Noah Millman has written a very good post on Tunisia and the possibility of a “wave” of democratization in other Arab countries. He concludes:
In other words: the international political context matters. The United States’ willingness to see Ferdinand Marcos go was crucial to his departure, and that willingness was an expression of confidence – confidence that the end to the Marcos regime would not mean a pro-Communist Philippines. That confidence, in turn, was in part the result of changes in the larger dynamic of the Cold War. So if you want to see greater democratization in the Arab world, the crucial change in political context has to be less concern in the West about the rise of political Islam.
That’s right, but I would add to this that there would also have to be much less concern for the foreign policy orientation of new democratic governments as well, and that seems even less likely than decreased concern about Islamism. Islamist or not, if a new Egyptian or Jordanian or Saudi government were likely to be ill-disposed towards serving as a support for U.S. influence in the region, the U.S. and other allies would try to prevent its formation or would try to organize a coalition of countries to isolate and punish that country. An Islamist government in any of these places would probably also align itself differently, but the more important factor is the alignment of the government in its international relations rather than its ideology.

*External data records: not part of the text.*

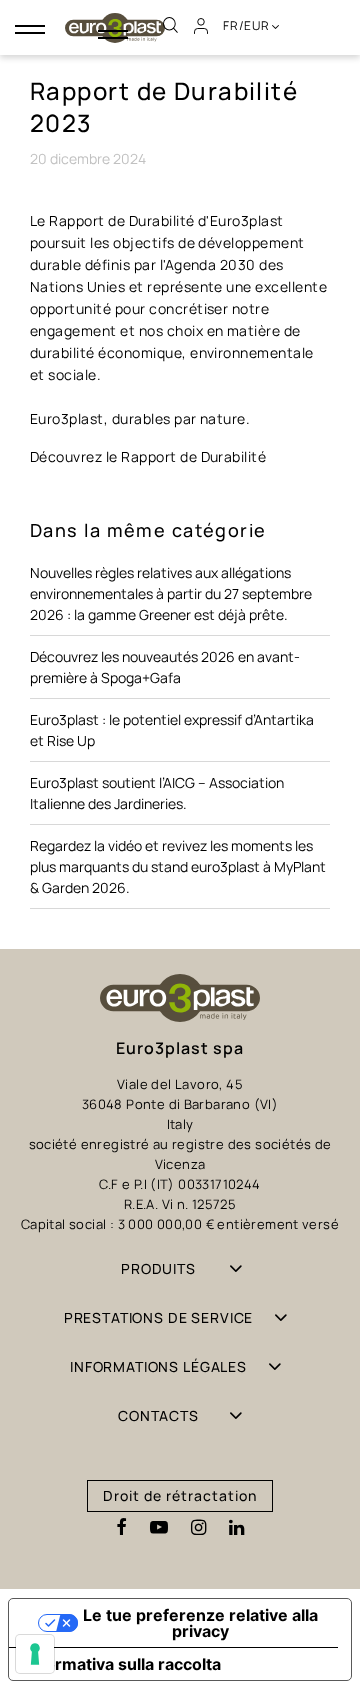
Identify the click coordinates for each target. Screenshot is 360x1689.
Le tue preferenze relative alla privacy (200, 1623)
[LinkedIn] (236, 1528)
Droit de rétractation (179, 1495)
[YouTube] (159, 1528)
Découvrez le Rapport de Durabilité (148, 456)
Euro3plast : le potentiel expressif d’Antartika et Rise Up (172, 730)
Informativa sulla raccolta (123, 1664)
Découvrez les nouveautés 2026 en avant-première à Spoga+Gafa (165, 667)
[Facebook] (121, 1528)
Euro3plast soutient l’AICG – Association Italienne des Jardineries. (157, 793)
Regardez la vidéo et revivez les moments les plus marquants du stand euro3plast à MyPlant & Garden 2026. (178, 866)
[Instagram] (198, 1528)
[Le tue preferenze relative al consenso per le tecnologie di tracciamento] (35, 1654)
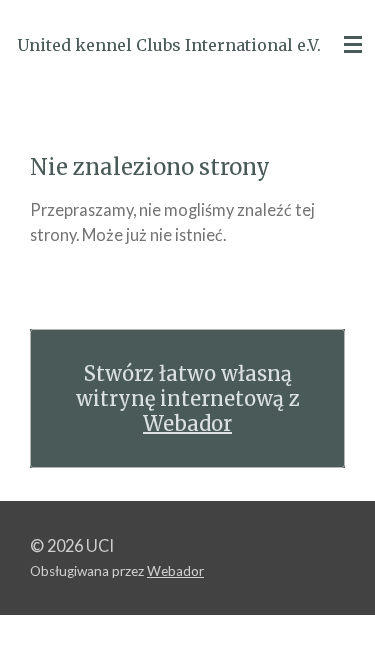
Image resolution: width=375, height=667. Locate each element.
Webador (187, 423)
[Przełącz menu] (353, 45)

To be specific, as long as a new Egyptian government continued to be at peace with Israel and remained opposed to growing Iranian influence, the domestic political program of that government would not become a major impediment to continued good relations with Washington. If, on the other hand, a new Egyptian government tried to reclaim its role as a regional mediator and started competing with Turkey as a regional power, the U.S. might be faced with increasingly independent Egyptian and Turkish foreign policies. Considering how short-sighted and foolish Washington’s response to recent Turkish actions has been, we shouldn’t expect a better response if a democratic Egypt started acting the same way. The U.S. might anticipate these problems when there is a serious domestic challenge to the current Egyptian government and decide that it’s not worth taking the chance that Egypt might act too independently. Of course, in the end Mubarak’s regime will depend most on the loyalty of the military, and by all accounts the military remains a pillar of the regime. Until that changes, the U.S. response is neither here nor there.
One important factor in the apparent success (so far) of the Tunisian uprising is that the U.S. was not heavily invested enough in Ben Ali’s survival, and despite French complicity in Ben Ali’s regime the French government was in no position politically to launch an intervention to keep Ben Ali in power. The external support for many other authoritarian governments and monarchies in the region would be much greater, because the fear of how a new, more popular government might change its relations with the U.S. would dictate a policy of trying to shore up the old order or to restore a deposed ruler or a member of his family.